§ Work to complete: Each entry below is to be copied verbatim.

§ Data under study:
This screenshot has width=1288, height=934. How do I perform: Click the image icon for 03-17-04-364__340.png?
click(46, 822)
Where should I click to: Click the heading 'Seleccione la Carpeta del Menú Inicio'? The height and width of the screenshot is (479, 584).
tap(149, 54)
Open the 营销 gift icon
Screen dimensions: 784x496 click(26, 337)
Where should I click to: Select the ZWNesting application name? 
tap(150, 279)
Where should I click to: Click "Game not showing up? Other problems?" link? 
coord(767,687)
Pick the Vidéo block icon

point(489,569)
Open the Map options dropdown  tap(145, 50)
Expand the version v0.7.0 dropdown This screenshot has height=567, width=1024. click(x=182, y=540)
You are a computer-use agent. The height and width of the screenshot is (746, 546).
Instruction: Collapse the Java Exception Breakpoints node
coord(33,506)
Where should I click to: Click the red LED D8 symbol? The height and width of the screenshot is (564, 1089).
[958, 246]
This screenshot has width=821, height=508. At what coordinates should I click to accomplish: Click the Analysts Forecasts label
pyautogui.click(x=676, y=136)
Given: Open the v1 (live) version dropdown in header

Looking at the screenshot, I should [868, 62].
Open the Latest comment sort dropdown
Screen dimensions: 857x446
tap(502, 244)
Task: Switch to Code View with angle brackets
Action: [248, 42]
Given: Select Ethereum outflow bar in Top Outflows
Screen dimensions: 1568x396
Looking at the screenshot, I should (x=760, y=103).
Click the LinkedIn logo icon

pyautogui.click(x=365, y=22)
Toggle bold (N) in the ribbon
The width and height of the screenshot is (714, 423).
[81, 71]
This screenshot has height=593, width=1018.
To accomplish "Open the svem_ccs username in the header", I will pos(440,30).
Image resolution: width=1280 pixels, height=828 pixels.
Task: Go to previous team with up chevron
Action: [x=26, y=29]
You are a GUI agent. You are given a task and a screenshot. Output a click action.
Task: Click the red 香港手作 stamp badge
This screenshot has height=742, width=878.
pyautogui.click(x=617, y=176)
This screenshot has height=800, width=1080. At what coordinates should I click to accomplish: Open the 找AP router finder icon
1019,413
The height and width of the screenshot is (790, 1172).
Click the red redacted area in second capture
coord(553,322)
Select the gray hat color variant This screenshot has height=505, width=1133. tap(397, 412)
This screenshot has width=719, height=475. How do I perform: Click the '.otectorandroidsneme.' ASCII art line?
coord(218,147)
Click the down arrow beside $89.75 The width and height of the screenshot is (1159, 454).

§ Output for this task:
This screenshot has width=1288, height=934. How do I perform: Click the image icon for 03-17-04-364__340.png?
click(46, 822)
Where should I click to: Click the heading 'Seleccione la Carpeta del Menú Inicio'? The height and width of the screenshot is (479, 584).
tap(149, 54)
Open the 营销 gift icon
Screen dimensions: 784x496 click(26, 337)
Where should I click to: Select the ZWNesting application name? 
tap(150, 279)
Where should I click to: Click "Game not showing up? Other problems?" link? 
coord(767,687)
Pick the Vidéo block icon

point(489,569)
Open the Map options dropdown  tap(145, 50)
Expand the version v0.7.0 dropdown This screenshot has height=567, width=1024. click(x=182, y=540)
You are a computer-use agent. The height and width of the screenshot is (746, 546).
Instruction: Collapse the Java Exception Breakpoints node
coord(33,506)
Where should I click to: Click the red LED D8 symbol? The height and width of the screenshot is (564, 1089).
[958, 246]
This screenshot has width=821, height=508. At what coordinates should I click to accomplish: Click the Analysts Forecasts label
pyautogui.click(x=676, y=136)
Given: Open the v1 (live) version dropdown in header

Looking at the screenshot, I should [868, 62].
Open the Latest comment sort dropdown
Screen dimensions: 857x446
tap(502, 244)
Task: Switch to Code View with angle brackets
Action: [248, 42]
Given: Select Ethereum outflow bar in Top Outflows
Screen dimensions: 1568x396
Looking at the screenshot, I should (x=760, y=103).
Click the LinkedIn logo icon

pyautogui.click(x=365, y=22)
Toggle bold (N) in the ribbon
The width and height of the screenshot is (714, 423).
[81, 71]
This screenshot has height=593, width=1018.
To accomplish "Open the svem_ccs username in the header", I will pos(440,30).
Image resolution: width=1280 pixels, height=828 pixels.
Task: Go to previous team with up chevron
Action: [x=26, y=29]
You are a GUI agent. You are given a task and a screenshot. Output a click action.
Task: Click the red 香港手作 stamp badge
This screenshot has height=742, width=878.
pyautogui.click(x=617, y=176)
This screenshot has height=800, width=1080. At what coordinates should I click to accomplish: Open the 找AP router finder icon
1019,413
The height and width of the screenshot is (790, 1172).
Click the red redacted area in second capture
coord(553,322)
Select the gray hat color variant This screenshot has height=505, width=1133. tap(397, 412)
This screenshot has width=719, height=475. How do I perform: Click the '.otectorandroidsneme.' ASCII art line?
coord(218,147)
Click the down arrow beside $89.75 The width and height of the screenshot is (1159, 454).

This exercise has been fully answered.